> [Text passage]:
Tissue

Tissue Summary and Analysis of Summary and Analysis of

Summary

In her poem "Tissue," Imtiaz Dharker explores the material of tissue in an extended metaphor. The poem begins by centering on the type of paper that lets the light shine through. The speaker states that this is what could alter things. It is a paper thinned by the passage of time or by being touched, and it is the kind that would be found in well-used books.

In the second stanza, the poet provides an image of the Koran. In the back of this copy of the Muslim holy text, someone hand wrote a genealogy in sepia ink. It is complete with information such as height, weight, and place and cause of death. These pages have been turned transparent with use.

The speaker imagines buildings made of paper: feeling their drift, seeing them fall easily away on a sigh, and shift in the direction of the wind. It is the same with maps. Sunlight shines through the lines made by their borders, rivers, roads, rail tracks, and mountain folds.

In the sixth stanza, the poet provides an image of fine slips from grocery shops with purchase histories (how much was sold and what was paid for by credit cards). These, the speaker says, might fly our lives like paper kites. Dharker writes that an architect could use all this by layering luminous script and numbers over line. Rather than brick or block, the architect would use a thin paper to design and build. This is the same paper that allows daylight to break through capitals and monoliths, referred to as the shapes that pride can make. This process would use living tissue traced by a grand design to raise an impermanent structure made of paper.

In a metaphor that constitutes the last lines of the poem, the poet imagines this paper, smoothed and stroked and thinned to transparency, into the skin of the reader.

Analysis

Imtiaz Dharker's poem "Tissue" deals with the materiality and poetics of paper in an extended metaphor that comments on the transient nature of civilization and the fragile power of human life. The first lines of the poem introduce the type of paper that will be focused on (tissue). This is a "Paper that lets the light / shine through," as opposed to a heavy and thick paper (Lines 1-2). Tissue is thin, soft, and used for wrapping or protecting something or for hygiene. According to the speaker, "this / is what could alter things" (Lines 2-3). To alter something is to change it or cause a change in its character or composition. The word "alter" serves as a homophone to the word "altar," which sets up the religious imagery that follows in the next stanza. What the paper's transparency is capable of altering is not yet clear.

The poem is written in quatrains with one single-line stanza at the end. Through the use of enjambment and caesura, many of the ideas and images stretch to the next stanza. For example, the last line of the first stanza, "Paper thinned by age or touching," continues on in the next stanza to develop into an image of the Koran (Line 4). Like tissue paper itself, the quatrain structure of the poem is fragile. This reflects the way in which the speaker later imagines the architecture of civilization to be made from tissue.

> [Provided data]:
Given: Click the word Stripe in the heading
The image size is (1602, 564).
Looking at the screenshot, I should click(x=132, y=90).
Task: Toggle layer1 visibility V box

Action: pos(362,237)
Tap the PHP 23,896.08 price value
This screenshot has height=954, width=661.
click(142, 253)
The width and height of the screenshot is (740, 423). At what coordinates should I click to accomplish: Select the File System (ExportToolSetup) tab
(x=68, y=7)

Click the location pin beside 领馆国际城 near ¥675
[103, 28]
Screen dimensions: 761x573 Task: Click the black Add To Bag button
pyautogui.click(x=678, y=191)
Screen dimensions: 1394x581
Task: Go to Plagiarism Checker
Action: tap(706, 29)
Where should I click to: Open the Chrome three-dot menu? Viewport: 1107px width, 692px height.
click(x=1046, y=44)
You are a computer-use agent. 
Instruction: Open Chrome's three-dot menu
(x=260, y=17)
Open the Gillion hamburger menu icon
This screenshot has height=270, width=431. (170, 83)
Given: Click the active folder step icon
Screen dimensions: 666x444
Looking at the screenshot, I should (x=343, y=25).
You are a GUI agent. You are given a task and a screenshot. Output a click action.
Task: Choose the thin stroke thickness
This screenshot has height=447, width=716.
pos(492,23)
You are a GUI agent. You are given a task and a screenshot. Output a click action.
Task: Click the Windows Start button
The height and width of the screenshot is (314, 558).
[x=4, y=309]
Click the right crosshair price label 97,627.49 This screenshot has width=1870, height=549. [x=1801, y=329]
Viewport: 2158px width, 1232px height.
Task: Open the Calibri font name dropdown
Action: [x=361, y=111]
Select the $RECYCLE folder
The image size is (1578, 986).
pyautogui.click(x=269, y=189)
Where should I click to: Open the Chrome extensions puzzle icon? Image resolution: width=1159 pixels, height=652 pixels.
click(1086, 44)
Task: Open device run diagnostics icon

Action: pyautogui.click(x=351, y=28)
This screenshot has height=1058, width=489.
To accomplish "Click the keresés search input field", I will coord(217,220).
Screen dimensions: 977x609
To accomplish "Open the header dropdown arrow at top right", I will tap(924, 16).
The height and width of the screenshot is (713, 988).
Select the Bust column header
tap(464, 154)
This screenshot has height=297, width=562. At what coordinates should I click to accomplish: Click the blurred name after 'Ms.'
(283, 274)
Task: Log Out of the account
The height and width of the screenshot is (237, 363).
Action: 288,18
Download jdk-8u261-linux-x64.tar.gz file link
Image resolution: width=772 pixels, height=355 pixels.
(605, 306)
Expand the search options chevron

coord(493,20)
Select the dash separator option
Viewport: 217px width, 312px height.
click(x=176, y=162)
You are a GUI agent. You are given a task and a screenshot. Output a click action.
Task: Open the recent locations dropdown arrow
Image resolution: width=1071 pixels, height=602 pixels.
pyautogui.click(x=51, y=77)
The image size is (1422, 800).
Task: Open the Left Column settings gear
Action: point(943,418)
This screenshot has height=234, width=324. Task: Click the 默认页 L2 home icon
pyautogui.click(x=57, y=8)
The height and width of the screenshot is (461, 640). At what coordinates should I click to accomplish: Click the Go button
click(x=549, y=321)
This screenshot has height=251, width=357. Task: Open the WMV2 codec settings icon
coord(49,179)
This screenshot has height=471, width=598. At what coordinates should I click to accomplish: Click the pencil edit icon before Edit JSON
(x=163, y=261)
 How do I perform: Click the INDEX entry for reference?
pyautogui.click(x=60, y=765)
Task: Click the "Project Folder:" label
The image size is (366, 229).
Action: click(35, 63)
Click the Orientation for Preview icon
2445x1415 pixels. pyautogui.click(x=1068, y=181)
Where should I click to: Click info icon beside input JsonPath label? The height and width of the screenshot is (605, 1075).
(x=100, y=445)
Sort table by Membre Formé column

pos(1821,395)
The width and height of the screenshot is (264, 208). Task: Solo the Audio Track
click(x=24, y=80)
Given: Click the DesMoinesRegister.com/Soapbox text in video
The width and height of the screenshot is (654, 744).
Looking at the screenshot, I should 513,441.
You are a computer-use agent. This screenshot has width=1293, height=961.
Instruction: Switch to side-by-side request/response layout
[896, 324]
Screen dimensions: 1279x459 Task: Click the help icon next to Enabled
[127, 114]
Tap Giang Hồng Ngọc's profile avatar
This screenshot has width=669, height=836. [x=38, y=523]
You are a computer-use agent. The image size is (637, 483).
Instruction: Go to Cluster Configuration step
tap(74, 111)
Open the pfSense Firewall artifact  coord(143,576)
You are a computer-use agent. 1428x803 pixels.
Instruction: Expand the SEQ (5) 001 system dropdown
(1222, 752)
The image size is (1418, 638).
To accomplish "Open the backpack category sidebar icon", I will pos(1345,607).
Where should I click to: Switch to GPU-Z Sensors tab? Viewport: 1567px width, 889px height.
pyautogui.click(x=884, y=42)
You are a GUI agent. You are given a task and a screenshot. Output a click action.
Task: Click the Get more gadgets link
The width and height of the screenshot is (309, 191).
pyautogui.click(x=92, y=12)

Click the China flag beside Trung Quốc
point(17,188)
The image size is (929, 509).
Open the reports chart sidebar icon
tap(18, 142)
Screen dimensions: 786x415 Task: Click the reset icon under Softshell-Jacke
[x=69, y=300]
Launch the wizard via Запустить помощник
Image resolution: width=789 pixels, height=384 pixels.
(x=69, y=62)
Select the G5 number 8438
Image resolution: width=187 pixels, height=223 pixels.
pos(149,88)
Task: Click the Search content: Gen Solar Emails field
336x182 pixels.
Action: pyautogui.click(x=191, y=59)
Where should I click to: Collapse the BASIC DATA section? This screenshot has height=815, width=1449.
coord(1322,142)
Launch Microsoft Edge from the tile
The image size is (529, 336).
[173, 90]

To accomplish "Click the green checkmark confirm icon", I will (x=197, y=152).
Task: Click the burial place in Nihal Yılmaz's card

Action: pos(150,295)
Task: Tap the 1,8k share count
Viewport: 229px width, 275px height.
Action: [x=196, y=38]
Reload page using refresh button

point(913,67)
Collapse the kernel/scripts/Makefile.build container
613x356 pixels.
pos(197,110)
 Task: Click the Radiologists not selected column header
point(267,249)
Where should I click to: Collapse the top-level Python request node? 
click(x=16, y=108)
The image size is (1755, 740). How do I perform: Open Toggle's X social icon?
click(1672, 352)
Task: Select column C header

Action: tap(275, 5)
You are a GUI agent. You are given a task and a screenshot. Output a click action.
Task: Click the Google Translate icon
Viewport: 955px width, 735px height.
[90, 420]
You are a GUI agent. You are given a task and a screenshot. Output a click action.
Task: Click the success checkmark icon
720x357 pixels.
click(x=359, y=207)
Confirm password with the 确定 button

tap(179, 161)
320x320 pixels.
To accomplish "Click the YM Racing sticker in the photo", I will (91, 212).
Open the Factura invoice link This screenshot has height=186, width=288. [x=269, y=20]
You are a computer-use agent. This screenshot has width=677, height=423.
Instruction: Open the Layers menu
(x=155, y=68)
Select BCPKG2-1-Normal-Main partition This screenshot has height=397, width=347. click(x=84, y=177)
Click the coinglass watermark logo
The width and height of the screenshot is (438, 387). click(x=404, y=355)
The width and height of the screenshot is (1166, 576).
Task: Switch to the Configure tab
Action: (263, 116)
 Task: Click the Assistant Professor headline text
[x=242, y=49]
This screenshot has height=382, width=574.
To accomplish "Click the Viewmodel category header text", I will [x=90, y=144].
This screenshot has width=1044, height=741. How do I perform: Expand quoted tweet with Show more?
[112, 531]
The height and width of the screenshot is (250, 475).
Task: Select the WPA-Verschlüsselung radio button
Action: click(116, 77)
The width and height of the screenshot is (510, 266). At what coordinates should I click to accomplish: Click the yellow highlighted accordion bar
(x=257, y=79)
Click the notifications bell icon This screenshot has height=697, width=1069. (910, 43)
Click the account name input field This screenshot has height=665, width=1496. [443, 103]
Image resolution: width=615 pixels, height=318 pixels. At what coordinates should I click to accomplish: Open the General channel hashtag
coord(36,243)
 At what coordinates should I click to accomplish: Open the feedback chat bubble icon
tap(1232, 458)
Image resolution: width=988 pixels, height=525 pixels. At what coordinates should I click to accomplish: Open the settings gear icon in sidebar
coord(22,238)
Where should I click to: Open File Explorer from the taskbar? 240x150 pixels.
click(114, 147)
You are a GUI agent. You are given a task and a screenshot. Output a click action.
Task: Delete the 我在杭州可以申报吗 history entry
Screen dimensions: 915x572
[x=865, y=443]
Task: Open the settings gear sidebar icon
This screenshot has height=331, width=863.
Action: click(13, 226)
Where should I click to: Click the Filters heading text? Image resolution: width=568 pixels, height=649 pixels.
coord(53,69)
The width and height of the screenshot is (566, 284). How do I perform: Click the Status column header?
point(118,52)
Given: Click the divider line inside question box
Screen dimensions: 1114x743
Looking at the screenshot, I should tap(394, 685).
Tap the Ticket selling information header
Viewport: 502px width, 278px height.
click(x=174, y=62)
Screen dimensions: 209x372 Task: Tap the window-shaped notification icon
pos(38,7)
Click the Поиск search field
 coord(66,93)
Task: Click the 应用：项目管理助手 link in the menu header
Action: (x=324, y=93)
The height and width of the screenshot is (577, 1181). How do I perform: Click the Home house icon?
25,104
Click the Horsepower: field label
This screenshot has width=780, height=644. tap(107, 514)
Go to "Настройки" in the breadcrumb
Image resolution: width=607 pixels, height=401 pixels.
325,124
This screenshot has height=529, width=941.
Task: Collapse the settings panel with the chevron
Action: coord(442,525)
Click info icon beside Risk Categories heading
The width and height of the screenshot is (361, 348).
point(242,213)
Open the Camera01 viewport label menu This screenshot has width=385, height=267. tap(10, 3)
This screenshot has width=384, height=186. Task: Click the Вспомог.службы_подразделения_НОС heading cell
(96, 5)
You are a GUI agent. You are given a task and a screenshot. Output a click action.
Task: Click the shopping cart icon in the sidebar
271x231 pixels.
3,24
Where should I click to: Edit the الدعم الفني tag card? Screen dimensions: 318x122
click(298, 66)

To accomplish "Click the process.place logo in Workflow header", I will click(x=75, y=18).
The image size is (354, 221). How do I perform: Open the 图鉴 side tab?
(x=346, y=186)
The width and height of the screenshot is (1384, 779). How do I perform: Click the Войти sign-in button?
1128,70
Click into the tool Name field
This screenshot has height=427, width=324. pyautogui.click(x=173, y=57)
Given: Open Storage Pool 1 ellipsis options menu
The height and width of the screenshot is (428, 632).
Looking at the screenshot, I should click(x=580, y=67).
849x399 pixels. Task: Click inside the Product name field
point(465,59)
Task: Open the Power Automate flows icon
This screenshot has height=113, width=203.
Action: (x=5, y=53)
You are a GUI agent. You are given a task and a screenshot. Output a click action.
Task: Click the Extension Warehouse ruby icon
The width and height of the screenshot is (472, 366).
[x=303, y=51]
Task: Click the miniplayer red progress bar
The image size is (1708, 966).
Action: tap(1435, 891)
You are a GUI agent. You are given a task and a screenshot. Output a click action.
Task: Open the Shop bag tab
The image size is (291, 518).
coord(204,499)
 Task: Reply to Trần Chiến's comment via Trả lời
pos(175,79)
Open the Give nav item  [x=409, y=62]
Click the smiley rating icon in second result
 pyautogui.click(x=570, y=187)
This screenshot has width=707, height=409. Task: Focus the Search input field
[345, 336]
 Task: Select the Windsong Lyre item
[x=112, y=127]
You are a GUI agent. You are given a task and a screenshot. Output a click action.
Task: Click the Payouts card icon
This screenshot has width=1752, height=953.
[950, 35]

> [What to do]:
Decide whether each statement below agrees with the summary and analysis of "Tissue." For each, answer yes or no and quote the words from the text that settle it.
1. The genealogy in the back of the Koran was written in sepia ink.
2. Every stanza of the poem is a quatrain.
3. The paper at the center of the poem is heavy and thick.

> [Solution for this exercise]:
1. Yes: "someone hand wrote a genealogy in sepia ink"
2. No: "The poem is written in quatrains with one single-line stanza at the end"
3. No: "as opposed to a heavy and thick paper"